Instructions for the task
Check each line of the entries below for the word "Expand", and copy the lines that have it.

[Collected data entries]
- - - - - - -
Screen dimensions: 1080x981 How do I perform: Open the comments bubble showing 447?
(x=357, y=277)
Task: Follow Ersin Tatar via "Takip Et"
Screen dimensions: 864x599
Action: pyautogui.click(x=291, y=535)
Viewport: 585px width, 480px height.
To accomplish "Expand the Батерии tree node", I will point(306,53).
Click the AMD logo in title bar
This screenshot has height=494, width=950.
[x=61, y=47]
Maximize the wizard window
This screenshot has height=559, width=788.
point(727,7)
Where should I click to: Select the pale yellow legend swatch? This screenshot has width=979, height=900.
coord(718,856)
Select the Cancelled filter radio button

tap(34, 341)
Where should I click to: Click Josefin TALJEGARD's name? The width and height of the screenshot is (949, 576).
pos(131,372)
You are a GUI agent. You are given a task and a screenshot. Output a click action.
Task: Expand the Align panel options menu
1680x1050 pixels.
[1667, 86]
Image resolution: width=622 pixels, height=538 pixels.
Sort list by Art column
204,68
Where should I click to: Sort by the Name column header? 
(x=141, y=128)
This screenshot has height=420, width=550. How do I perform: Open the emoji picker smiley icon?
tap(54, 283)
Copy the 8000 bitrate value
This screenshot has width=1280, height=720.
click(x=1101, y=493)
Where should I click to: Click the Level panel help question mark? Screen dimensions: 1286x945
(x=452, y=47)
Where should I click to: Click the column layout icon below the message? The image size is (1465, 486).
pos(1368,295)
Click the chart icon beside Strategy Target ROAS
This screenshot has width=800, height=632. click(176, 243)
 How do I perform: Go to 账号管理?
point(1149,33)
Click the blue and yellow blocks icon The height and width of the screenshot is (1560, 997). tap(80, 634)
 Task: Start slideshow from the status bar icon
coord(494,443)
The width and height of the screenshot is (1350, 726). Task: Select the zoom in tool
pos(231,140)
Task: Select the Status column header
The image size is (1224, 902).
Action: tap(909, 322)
- - - - - - -
Worked solution
To accomplish "Expand the Батерии tree node", I will point(306,53).
Task: Expand the Align panel options menu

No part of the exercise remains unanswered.